# RINCIAN TUGAS
Menurut teks tentang Lyra Belacqua, mengapa Mrs. Coulter hendak mengambil Lyra dan mendidiknya? Tolong jawab dalam satu atau dua kalimat.

# TEKS BACAAN
Lyra Belacqua sejak
kecil tinggal di Akademi Jordan di Oxford. Meski begitu, banyak hal yang tidak
boleh diketahuinya, seperti berbagai macam kegiatan para cendekiawan di Akademi
tersebut. Namun suatu hari, Lyra mengendap-endap ke ruang rehat dan
mendengarkan serta melihat hal-hal yang tak seharusnya diketahuinya saat itu.
Hari itu, pamannya; Lord Asriel; mempresentasikan
penemuannya di Kutub Utara. Dan ada satu hal yang
menghantui pikiran Lyra sejak saat itu: Debu.
Debu yang ditunjukkan
Lord Asriel dalam presentasinya memperlihatkan pengaruhnya pada orang dewasa,
namun tidak pada anak-anak. Setelahnya, di Oxford maupun di kota-kota lain
diberitakan hilangnya anak-anak yang berusia di bawah dua belas tahun. Isu yang
berkembang menamakan para penculik anak-anak sebagai Pelahap. Hingga pada suatu
hari, Lyra menyadari bahwa teman sepermainannya; Roger; hilang
diambil oleh para Pelahap.
Pada saat yang
bersamaan, seorang wanita bernama Mrs. Coulter hendak mengambil Lyra dan
mendidiknya. Dia memandang bahwa Lyra yang beranjak dewasa harus dididik di
akademi wanita pula, bukan di Jordan yang merupakan akademi pria. Sebelum
keberangkatannya, Master Akademi Jordan memberinya sebuah Kompas Emas yang
katanya merupakan milik Lord Asriel, serta berpesan agar menyembunyikan
keberadaannya dari Mrs. Coulter.
Mulanya, Lyra menikmati
kebersamaannya dengan Mrs. Coulter, sosok wanita dewasa pertama yang menjadi
panutannya. Akan tetapi, lama-kelamaan Lyra merasa bahwa dia diarahkan demi
suatu kepentingan. Kepentingan yang membahayakan Lord Asriel, dan berhubungan
dengan para Pelahap, juga Debu. Dia memutuskan untuk melarikan diri. Beruntung
dalam pelariannya, dia dibantu oleh para gipsi yang pernah berhutang budi pada
Lord Asriel. Bersama-sama mereka menuju ke Utara, mencari Roger, anak seorang
gipsi yang diculik, serta anak-anak yang lain jika memungkinkan, juga
membebaskan Lord Asriel.

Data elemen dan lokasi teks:
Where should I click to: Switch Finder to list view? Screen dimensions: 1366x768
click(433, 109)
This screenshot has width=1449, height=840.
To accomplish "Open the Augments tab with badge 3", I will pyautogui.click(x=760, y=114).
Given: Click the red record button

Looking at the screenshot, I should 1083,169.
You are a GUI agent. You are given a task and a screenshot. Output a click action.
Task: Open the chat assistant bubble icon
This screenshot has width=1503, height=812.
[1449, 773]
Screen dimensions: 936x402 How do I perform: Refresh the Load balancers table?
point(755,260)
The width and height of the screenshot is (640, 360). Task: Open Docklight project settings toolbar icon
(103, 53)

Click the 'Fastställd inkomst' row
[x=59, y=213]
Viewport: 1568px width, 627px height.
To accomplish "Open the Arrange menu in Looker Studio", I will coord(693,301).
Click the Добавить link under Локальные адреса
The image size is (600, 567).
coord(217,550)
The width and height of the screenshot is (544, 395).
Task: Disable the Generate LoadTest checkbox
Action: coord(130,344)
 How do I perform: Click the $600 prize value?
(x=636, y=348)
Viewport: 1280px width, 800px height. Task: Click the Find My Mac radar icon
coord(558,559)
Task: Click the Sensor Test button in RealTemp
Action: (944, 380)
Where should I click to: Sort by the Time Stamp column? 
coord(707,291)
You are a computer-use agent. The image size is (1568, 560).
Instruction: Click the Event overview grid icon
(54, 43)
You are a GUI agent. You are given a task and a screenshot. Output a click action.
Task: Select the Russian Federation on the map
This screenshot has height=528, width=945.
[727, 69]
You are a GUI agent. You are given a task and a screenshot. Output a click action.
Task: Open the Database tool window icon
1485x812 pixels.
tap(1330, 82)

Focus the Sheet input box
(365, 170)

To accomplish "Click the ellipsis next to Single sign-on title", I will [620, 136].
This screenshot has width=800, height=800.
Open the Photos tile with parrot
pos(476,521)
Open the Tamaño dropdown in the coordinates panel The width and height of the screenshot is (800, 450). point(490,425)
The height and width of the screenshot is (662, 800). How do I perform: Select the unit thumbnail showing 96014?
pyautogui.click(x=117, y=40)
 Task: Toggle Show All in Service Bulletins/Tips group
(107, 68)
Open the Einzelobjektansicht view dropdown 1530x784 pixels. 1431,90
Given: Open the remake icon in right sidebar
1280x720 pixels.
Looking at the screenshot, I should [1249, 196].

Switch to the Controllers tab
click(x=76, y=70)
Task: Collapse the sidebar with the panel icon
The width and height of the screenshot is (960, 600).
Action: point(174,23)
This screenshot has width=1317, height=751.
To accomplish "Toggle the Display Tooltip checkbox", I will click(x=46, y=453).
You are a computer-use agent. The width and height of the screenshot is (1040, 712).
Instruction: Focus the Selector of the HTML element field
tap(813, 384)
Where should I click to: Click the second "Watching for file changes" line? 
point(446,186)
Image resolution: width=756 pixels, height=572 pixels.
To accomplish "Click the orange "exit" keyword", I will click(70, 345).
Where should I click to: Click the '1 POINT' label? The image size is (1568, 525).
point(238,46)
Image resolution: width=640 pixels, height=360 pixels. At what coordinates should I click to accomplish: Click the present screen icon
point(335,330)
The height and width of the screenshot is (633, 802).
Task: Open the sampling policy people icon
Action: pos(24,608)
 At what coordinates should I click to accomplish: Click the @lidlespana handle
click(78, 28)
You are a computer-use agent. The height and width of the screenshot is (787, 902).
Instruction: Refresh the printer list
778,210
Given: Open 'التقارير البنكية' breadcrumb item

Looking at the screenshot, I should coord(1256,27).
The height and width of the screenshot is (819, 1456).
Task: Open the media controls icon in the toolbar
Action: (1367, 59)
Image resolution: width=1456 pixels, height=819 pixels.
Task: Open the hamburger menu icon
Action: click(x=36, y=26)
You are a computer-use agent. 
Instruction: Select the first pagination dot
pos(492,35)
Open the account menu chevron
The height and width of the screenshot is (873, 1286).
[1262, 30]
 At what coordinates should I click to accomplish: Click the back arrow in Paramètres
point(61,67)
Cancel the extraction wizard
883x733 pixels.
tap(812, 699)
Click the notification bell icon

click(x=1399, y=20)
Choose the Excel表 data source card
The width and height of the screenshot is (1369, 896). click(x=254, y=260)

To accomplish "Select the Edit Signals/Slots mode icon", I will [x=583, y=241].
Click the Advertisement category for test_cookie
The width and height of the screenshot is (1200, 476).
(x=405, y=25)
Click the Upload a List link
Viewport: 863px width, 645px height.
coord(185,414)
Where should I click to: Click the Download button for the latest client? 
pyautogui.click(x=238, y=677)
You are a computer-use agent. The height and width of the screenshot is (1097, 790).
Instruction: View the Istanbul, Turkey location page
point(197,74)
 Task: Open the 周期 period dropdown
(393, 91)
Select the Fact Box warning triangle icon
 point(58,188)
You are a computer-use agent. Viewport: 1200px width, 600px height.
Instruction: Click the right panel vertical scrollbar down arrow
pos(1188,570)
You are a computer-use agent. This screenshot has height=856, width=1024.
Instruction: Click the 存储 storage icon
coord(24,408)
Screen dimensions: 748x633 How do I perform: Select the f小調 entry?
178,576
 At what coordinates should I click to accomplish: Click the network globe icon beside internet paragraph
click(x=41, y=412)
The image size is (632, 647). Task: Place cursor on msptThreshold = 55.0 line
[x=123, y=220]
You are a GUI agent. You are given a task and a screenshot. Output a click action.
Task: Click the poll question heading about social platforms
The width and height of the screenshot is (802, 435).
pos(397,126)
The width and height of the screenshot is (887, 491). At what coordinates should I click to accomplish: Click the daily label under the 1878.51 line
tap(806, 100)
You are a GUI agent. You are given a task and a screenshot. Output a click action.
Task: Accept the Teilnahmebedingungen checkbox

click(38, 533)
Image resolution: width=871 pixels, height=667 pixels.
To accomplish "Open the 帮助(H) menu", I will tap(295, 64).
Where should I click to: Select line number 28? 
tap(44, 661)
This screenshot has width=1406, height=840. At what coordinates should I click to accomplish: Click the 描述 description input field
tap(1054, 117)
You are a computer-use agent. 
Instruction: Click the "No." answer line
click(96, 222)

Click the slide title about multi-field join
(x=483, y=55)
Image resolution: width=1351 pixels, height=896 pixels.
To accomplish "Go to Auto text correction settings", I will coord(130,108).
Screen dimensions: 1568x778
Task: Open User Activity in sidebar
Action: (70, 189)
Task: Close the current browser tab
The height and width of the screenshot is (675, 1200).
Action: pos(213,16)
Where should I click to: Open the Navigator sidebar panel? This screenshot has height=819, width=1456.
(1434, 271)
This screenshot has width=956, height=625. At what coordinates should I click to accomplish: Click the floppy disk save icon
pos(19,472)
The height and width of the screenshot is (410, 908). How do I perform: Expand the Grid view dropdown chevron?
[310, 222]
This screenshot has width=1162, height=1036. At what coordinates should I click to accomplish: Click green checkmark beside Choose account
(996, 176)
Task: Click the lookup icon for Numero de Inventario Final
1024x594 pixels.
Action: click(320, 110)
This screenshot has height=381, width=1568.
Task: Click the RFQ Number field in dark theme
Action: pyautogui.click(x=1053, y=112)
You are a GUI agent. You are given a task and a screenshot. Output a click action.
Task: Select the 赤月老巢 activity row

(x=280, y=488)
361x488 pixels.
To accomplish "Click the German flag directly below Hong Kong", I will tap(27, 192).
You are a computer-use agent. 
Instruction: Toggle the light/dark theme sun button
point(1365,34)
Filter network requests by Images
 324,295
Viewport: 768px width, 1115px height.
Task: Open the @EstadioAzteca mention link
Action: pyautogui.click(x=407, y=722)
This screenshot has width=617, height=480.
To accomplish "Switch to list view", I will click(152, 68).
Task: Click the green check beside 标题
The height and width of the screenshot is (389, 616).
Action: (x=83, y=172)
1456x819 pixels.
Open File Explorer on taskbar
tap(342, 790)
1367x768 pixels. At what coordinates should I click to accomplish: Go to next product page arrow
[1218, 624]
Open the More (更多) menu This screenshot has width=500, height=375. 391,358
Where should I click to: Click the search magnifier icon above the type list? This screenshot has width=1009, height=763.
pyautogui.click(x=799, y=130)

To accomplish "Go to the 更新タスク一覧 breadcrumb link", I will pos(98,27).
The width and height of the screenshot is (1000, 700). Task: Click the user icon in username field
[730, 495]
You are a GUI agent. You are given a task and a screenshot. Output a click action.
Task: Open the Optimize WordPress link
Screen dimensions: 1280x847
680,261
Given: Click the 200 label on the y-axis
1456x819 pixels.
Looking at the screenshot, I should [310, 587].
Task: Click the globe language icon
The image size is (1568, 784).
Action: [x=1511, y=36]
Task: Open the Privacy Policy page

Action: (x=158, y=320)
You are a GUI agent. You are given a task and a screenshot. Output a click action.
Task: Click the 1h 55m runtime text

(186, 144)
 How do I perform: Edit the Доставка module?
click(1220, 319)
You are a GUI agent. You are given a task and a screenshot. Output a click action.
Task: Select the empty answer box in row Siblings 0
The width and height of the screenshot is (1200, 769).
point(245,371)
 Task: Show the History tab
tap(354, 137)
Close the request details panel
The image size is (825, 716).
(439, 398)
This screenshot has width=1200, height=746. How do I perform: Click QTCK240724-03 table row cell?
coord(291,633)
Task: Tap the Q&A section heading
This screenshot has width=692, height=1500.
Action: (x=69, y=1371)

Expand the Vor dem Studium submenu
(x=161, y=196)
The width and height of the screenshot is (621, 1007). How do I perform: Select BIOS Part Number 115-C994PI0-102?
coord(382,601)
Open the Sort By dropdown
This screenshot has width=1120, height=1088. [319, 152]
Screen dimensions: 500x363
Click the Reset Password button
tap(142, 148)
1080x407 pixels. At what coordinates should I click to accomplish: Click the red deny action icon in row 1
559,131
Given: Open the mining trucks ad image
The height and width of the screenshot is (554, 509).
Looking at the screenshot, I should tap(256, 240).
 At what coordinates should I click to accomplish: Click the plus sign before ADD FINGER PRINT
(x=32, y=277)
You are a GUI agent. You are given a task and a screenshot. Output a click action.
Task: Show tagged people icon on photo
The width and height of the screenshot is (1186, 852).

# JAWABAN BERIKUT
Mrs. Coulter memandang bahwa Lyra, yang sedang beranjak dewasa, harus dididik di akademi wanita, bukan di Jordan yang merupakan akademi pria.